Ein spezifisches Problem, vor dem die Verfasser des Lexikons erfundener Künstler standen, lag in der Differenzierung zwischen solchen Künstlern, die tatsächlich ganz und gar erfunden waren, ihre Namen, Lebensgeschichten und Werke inbegriffen, und solchen Figuren aus literarischen Texten, bei denen Name, Werk oder Lebensgeschichte aus der sogenannten historischen Wirklichkeit entlehnt waren. Nicht allein, daß die Grenze zwischen erfundenen und nicht-erfundenen Figuren in manchen Fällen schwer bestimmbar ist; sie kann sogar im Sinne einer Einwirkung imaginärer Charaktere auf die sogenannte Realität durchbrochen werden. Brams nennt als Beispiel ja Balzacs Frenhofer.

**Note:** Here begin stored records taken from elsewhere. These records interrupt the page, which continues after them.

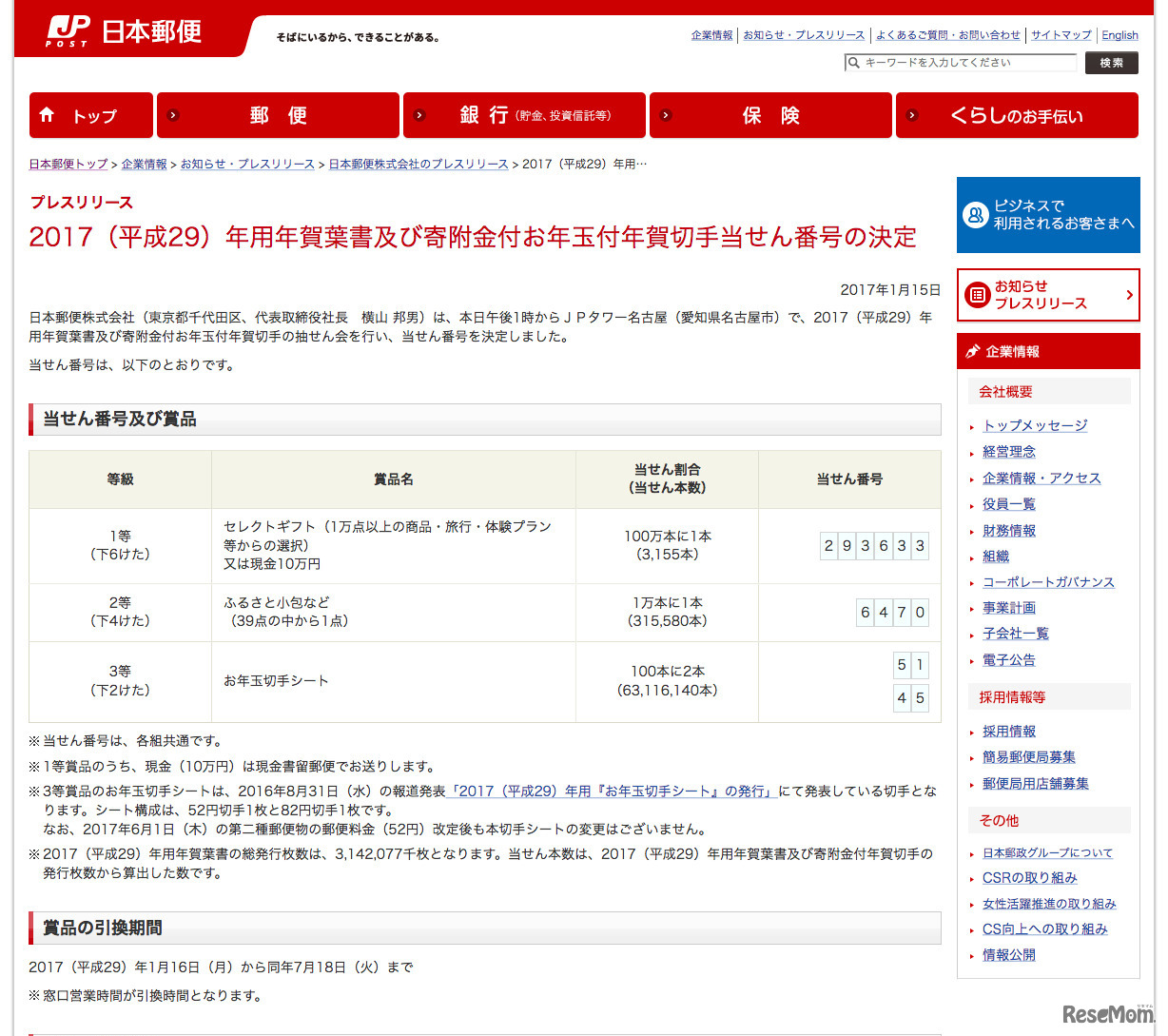Click the home icon on トップ button
Image resolution: width=1168 pixels, height=1036 pixels.
coord(47,115)
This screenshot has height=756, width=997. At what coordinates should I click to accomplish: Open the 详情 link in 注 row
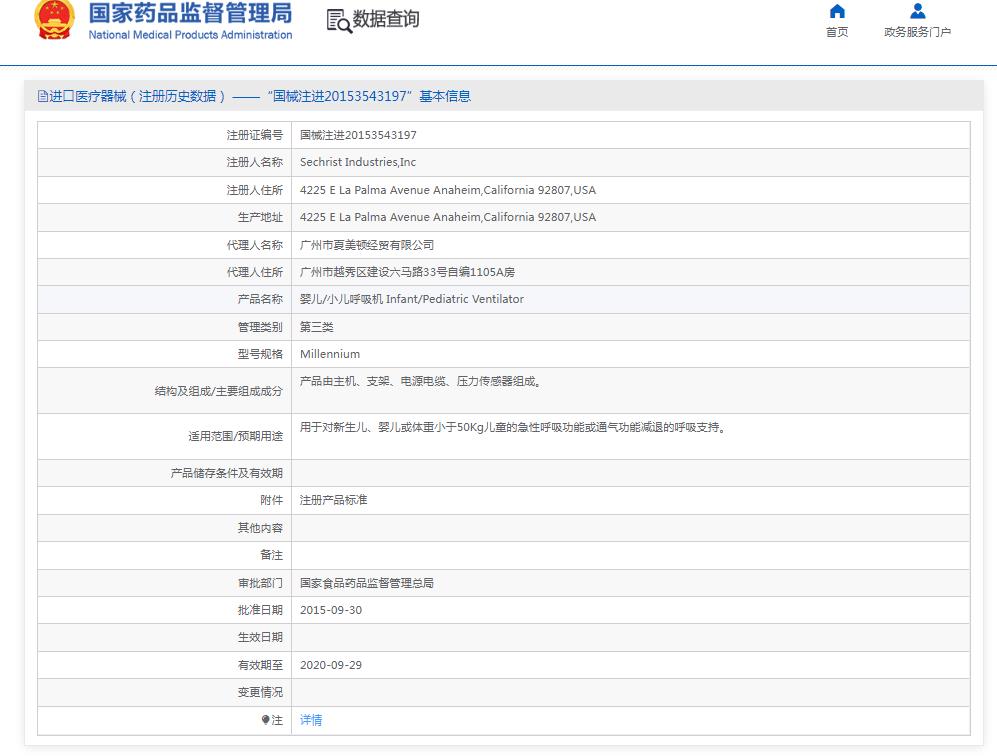tap(311, 720)
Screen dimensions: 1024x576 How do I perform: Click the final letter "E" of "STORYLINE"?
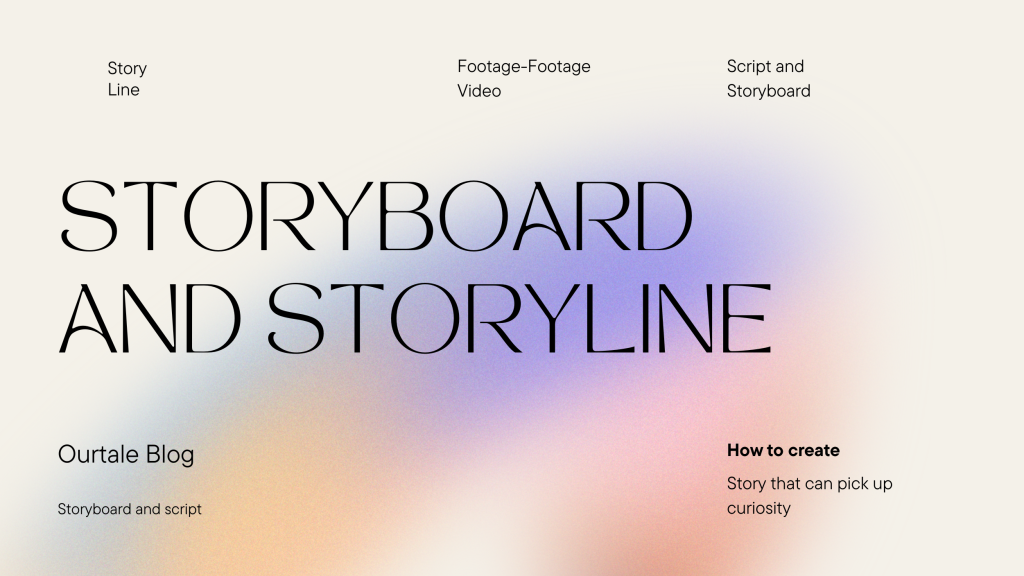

Eine Anmerkung: Für Autoren, Dichter, Schriftsteller, die in literarischen Texten auftreten, stellt sich ein analoges Abgrenzungsproblem hinsichtlich der Unterscheidung erfundener und nicht-erfundener Gestalten. So ist es beispielsweise möglich, daß ein lebendiger Autor seine Figur Ideen und Anschauungen äußern läßt, die seinen eigenen genau entsprechen. Dann ist die erfundene Figur so etwas wie seine Maske, und insofern sie nur einen anderen Namen trägt als der Autor selbst, ist sie als derjenige, der jene Ideen und Anschauungen äußert, im strengen Sinn keine ganz und gar erfundene Figur. Auch können in die Darstellung fiktiver Gestalten biographische und natürlich auch autobiographische Daten einfließen, literarische Figuren also ähnliche Lebensgeschichten haben wie wirkliche – wo soll man hier also die Grenze ziehen zwischen dem Erfundenen und dem Nichterfundenen? Die Namen historischer Autoren können auf erfundene Figuren übergehen; Porträts historischer Autoren können mit erfundenen Namen verknüpft werden – und so fort. Man könnte die radikale These vertreten, jede Figur, die in einem Text Gestalt annimmt, sei als Produkt sprachlicher Darstellung eine erfundene – im Sinne von: eine konstruierte – Figur. Das würde bedeuten, daß ein Autor, der in einem autobiographischen Text einen Bericht über sich und seine Arbeit abgibt, zu den »erfundenen Autoren« gehören würde. Immerhin nennt Thomas Mann seine Schrift »Die Entstehung des Doktor Faustus«, in der es um die Jahre der Arbeit am Roman »Doktor Faustus« geht, den ›Roman eines Romans‹. Was für eine Figur ist demnach der hier zur Sprache kommende Autor Mann? Eine Romanfigur?